WORK TO COMPLETE: From the material beneath, pull every line with the word "computer".

TASK MATERIAL:
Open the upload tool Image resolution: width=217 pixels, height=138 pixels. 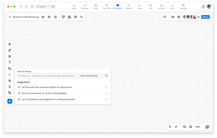[10, 87]
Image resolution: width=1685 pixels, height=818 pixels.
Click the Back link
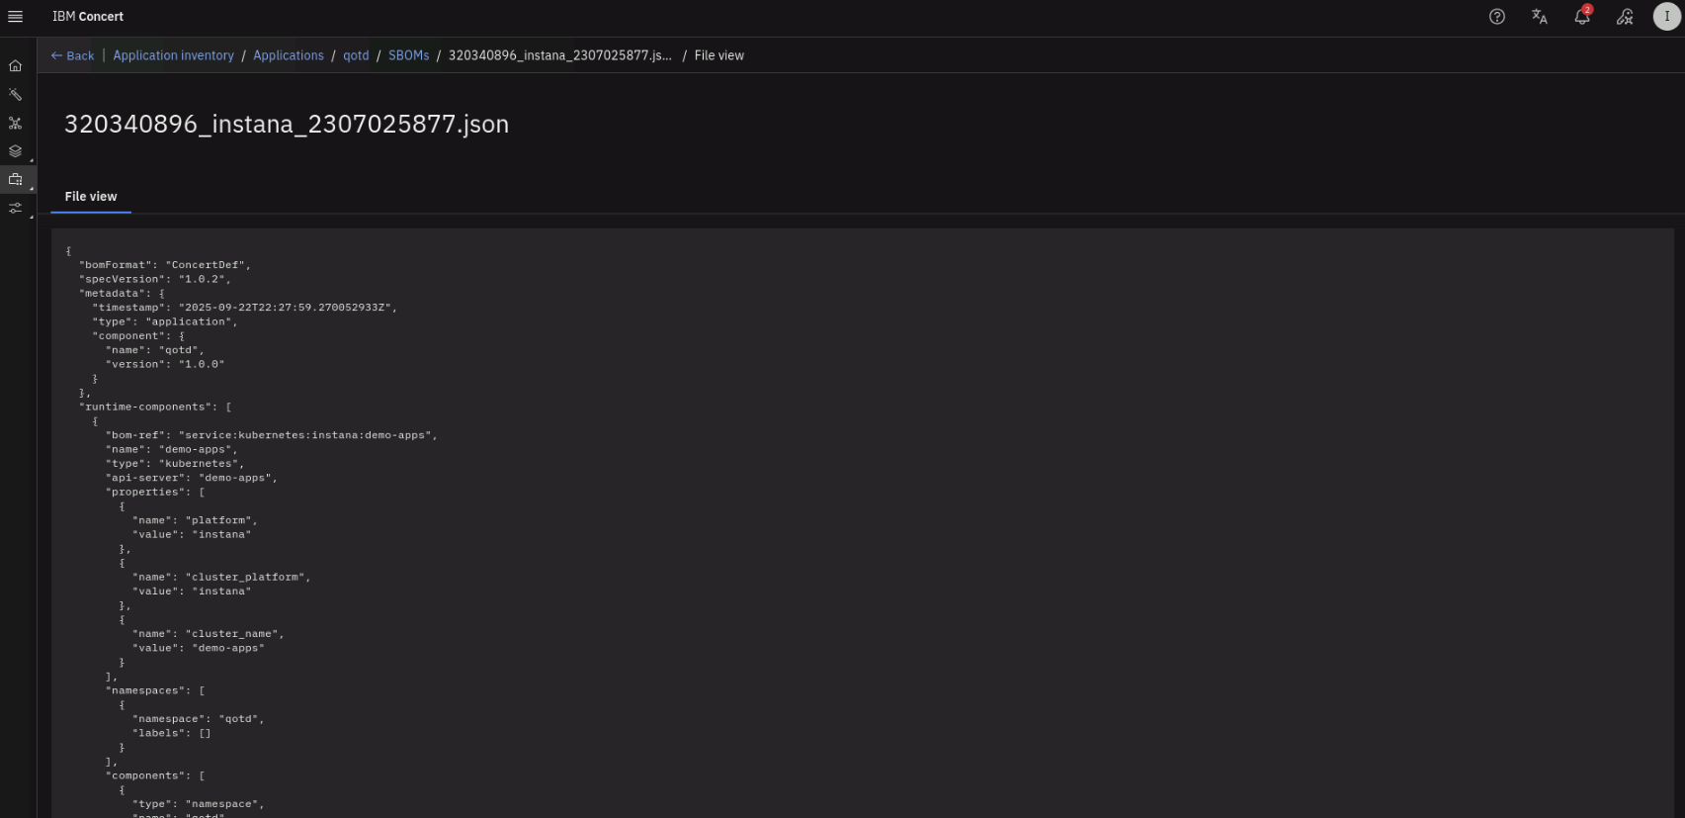tap(73, 56)
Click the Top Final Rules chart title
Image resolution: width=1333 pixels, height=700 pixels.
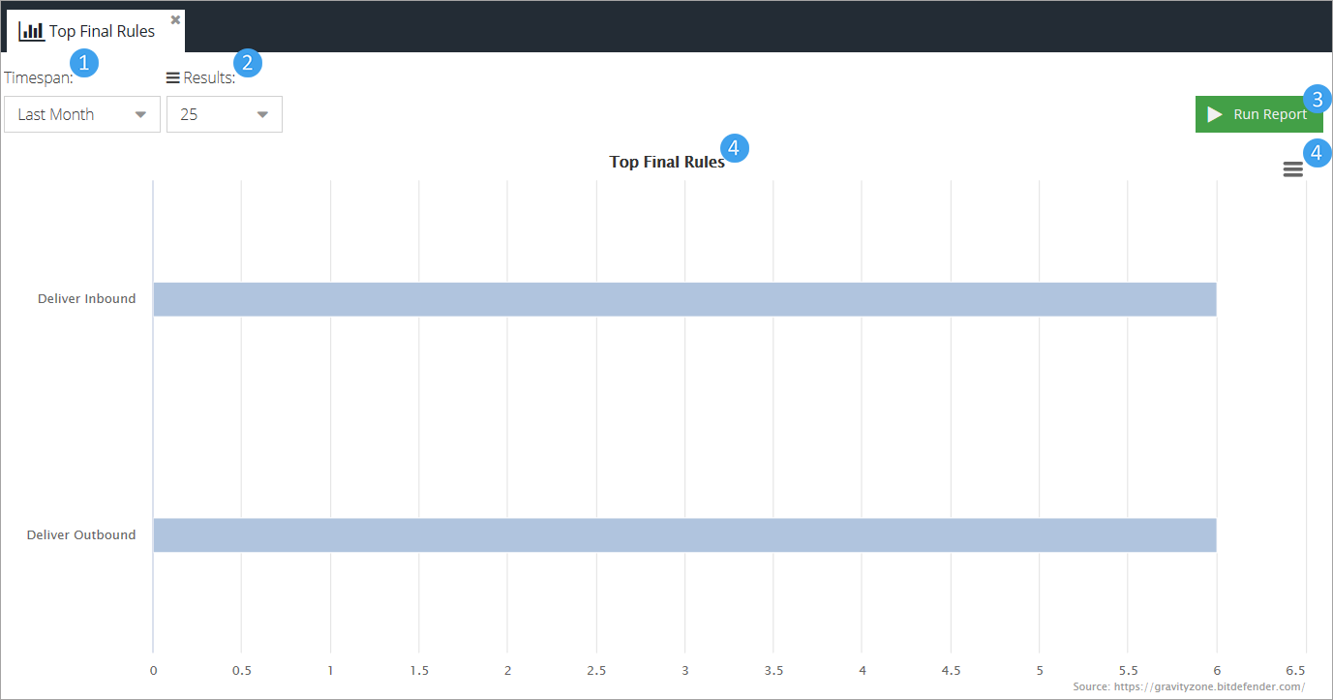(666, 162)
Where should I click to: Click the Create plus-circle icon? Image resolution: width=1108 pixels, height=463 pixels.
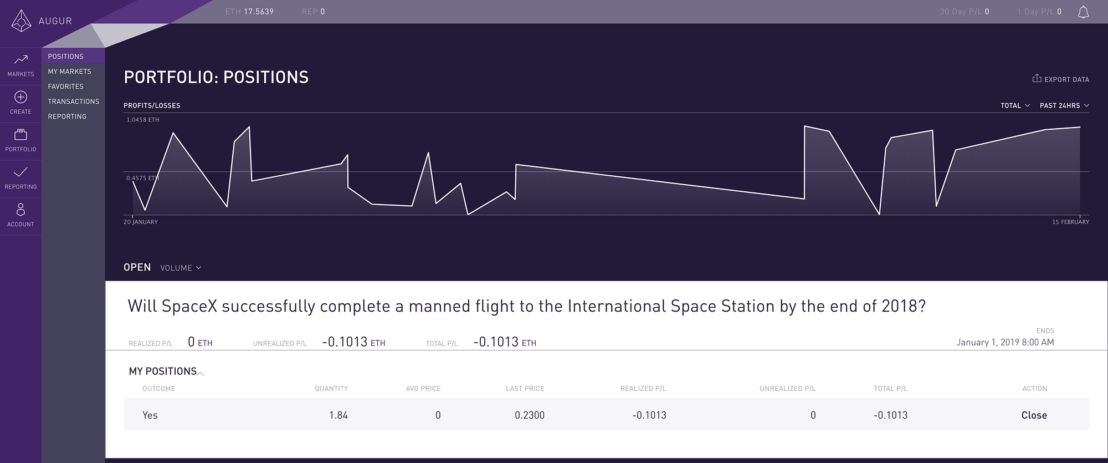[x=20, y=98]
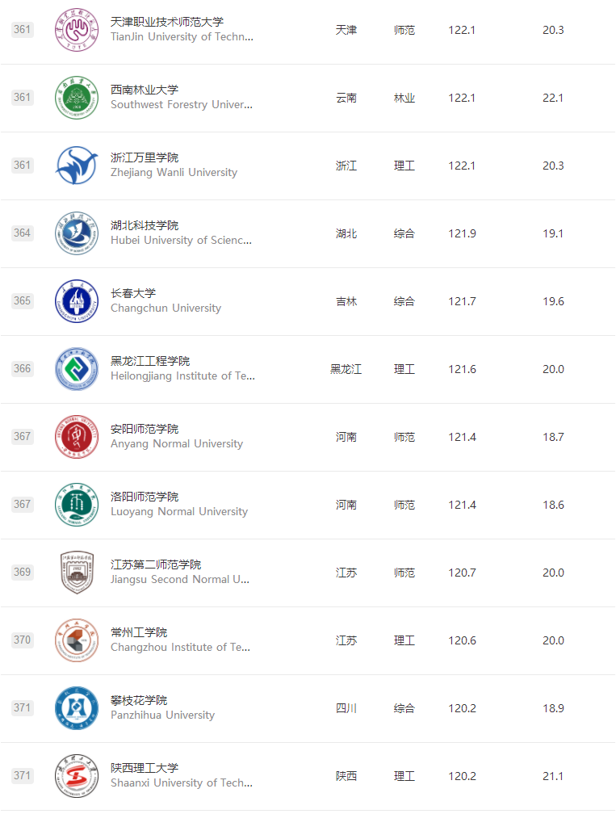Open the 天津职业技术师范大学 university link

click(167, 22)
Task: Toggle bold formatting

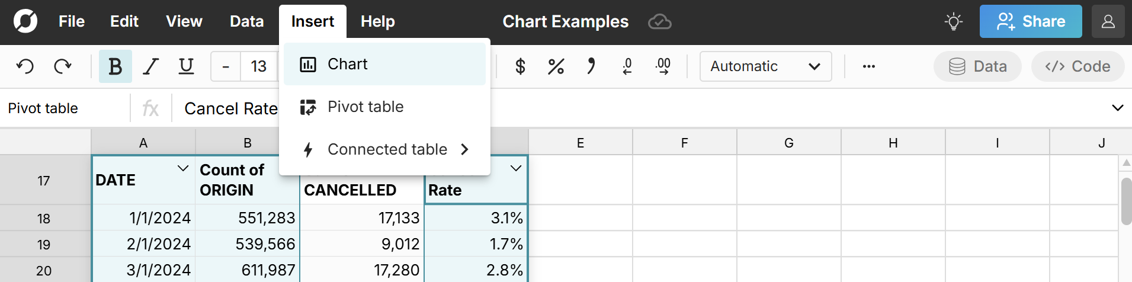Action: (x=115, y=66)
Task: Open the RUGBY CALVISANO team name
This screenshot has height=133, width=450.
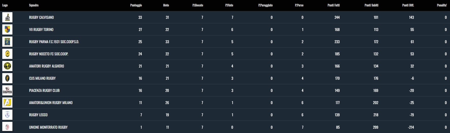Action: (41, 18)
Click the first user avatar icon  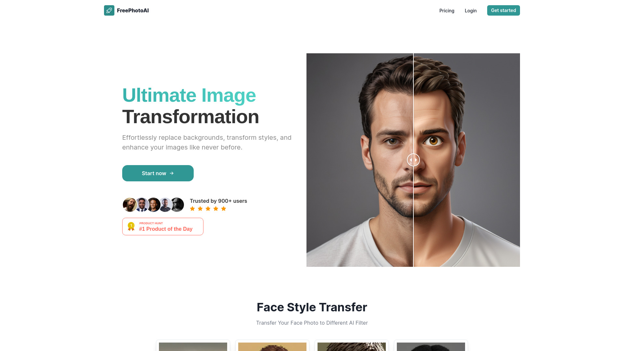click(x=130, y=204)
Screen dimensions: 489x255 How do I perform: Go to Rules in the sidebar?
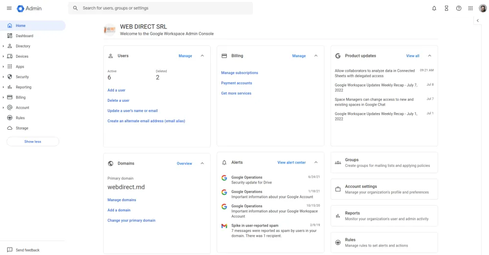click(x=20, y=118)
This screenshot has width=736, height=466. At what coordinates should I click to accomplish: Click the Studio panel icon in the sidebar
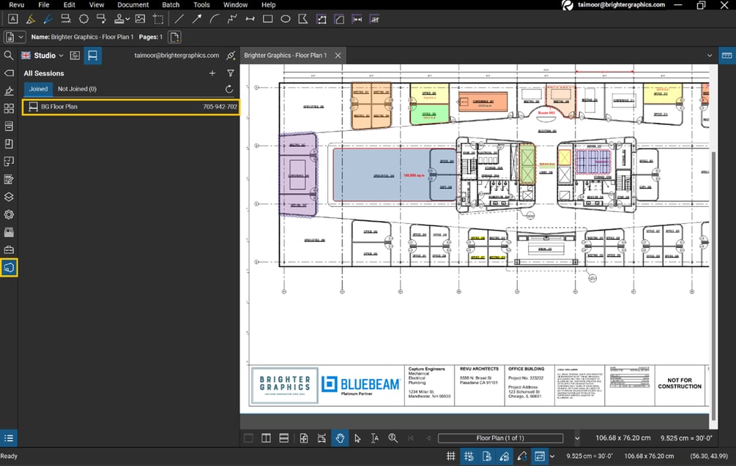click(9, 267)
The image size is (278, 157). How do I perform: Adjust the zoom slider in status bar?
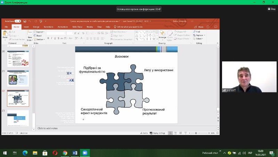pyautogui.click(x=196, y=133)
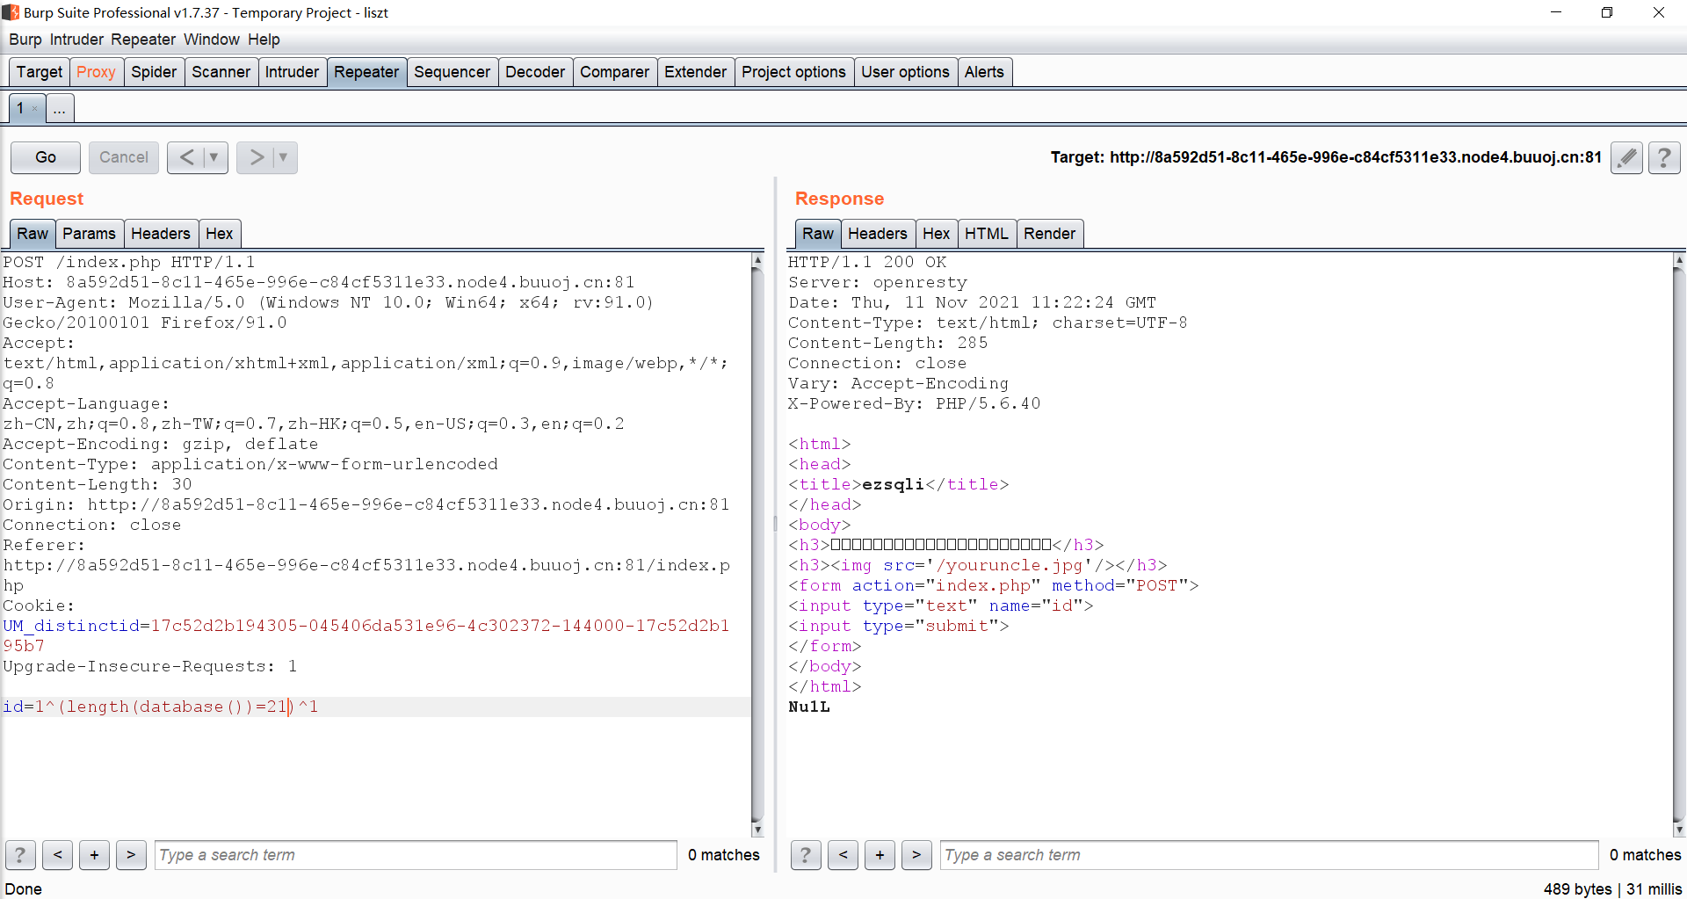Click the pencil icon to edit target

coord(1626,157)
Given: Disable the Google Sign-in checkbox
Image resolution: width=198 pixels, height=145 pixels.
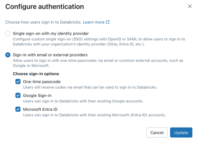Looking at the screenshot, I should (18, 95).
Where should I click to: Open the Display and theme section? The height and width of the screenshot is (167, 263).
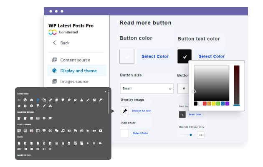[x=78, y=71]
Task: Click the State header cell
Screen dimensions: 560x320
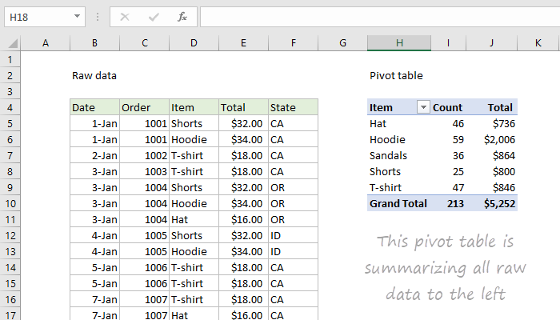Action: [x=293, y=107]
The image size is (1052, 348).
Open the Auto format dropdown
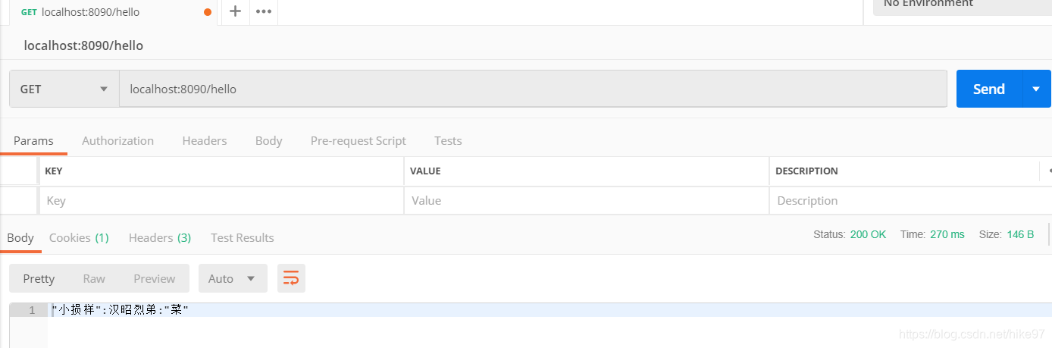[233, 278]
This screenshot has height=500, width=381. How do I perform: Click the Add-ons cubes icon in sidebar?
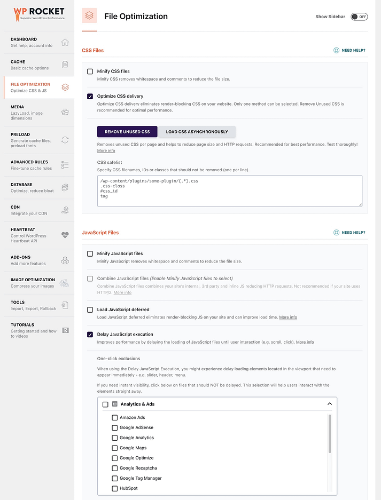tap(65, 260)
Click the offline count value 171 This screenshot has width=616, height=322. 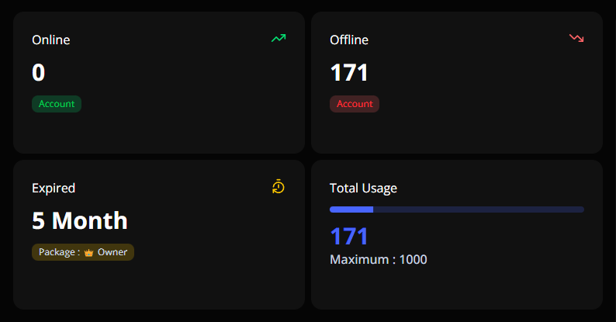349,73
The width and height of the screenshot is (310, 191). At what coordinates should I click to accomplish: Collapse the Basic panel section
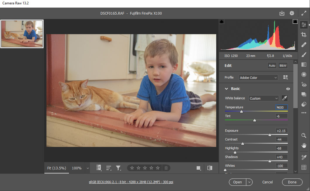point(226,89)
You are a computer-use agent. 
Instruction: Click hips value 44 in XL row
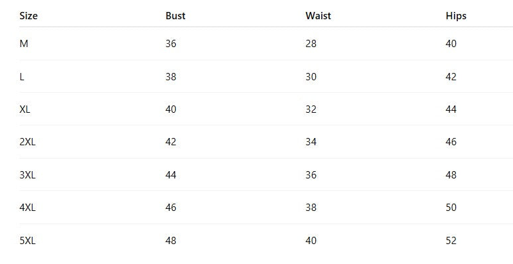pos(451,109)
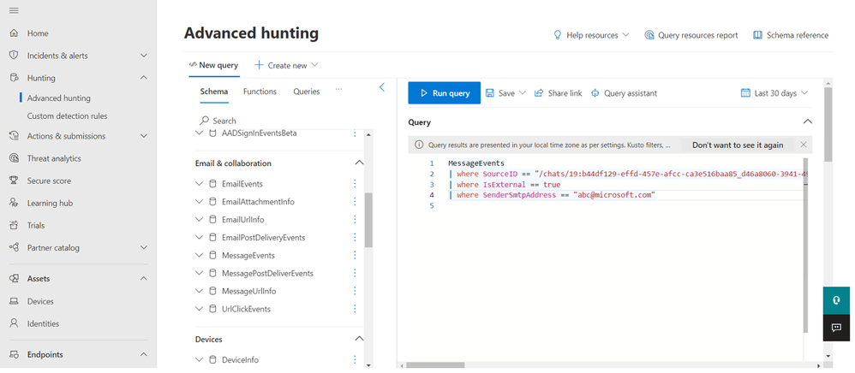The height and width of the screenshot is (373, 855).
Task: Open Query resources report
Action: tap(691, 35)
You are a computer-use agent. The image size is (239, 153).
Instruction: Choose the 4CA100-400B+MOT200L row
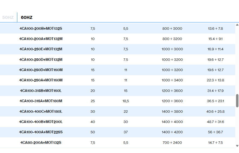pos(41,122)
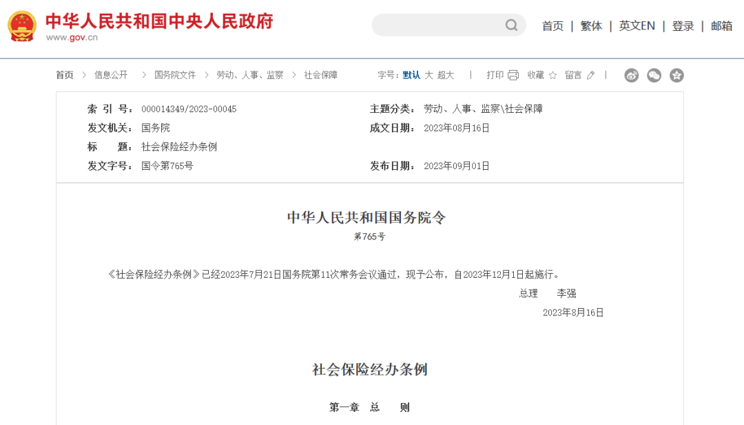Share to Qzone star icon
This screenshot has height=425, width=744.
pos(676,76)
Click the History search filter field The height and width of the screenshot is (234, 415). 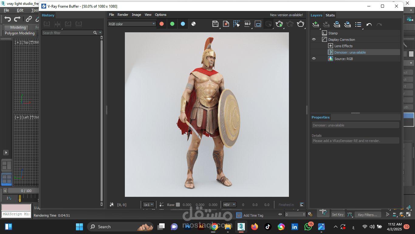tap(67, 33)
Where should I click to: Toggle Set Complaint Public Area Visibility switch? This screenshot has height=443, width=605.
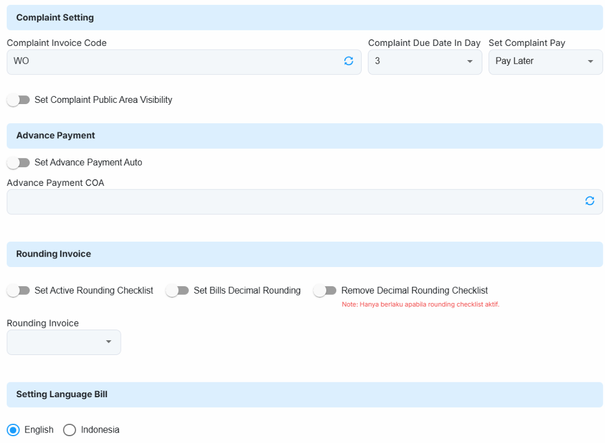tap(19, 100)
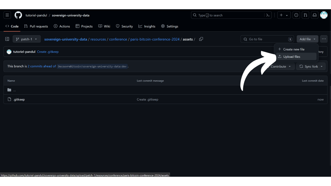Open the .gitkeep file
The height and width of the screenshot is (186, 331).
coord(19,99)
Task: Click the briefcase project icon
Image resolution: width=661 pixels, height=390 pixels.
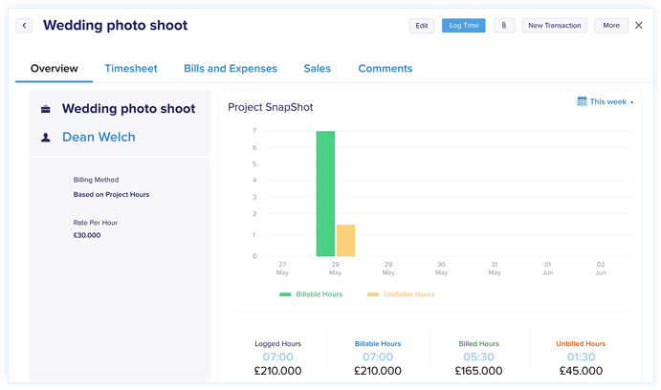Action: pyautogui.click(x=46, y=109)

EXERCISE OUTPUT:
You are a computer-use agent. 
You are a computer-use agent. The image size is (239, 153).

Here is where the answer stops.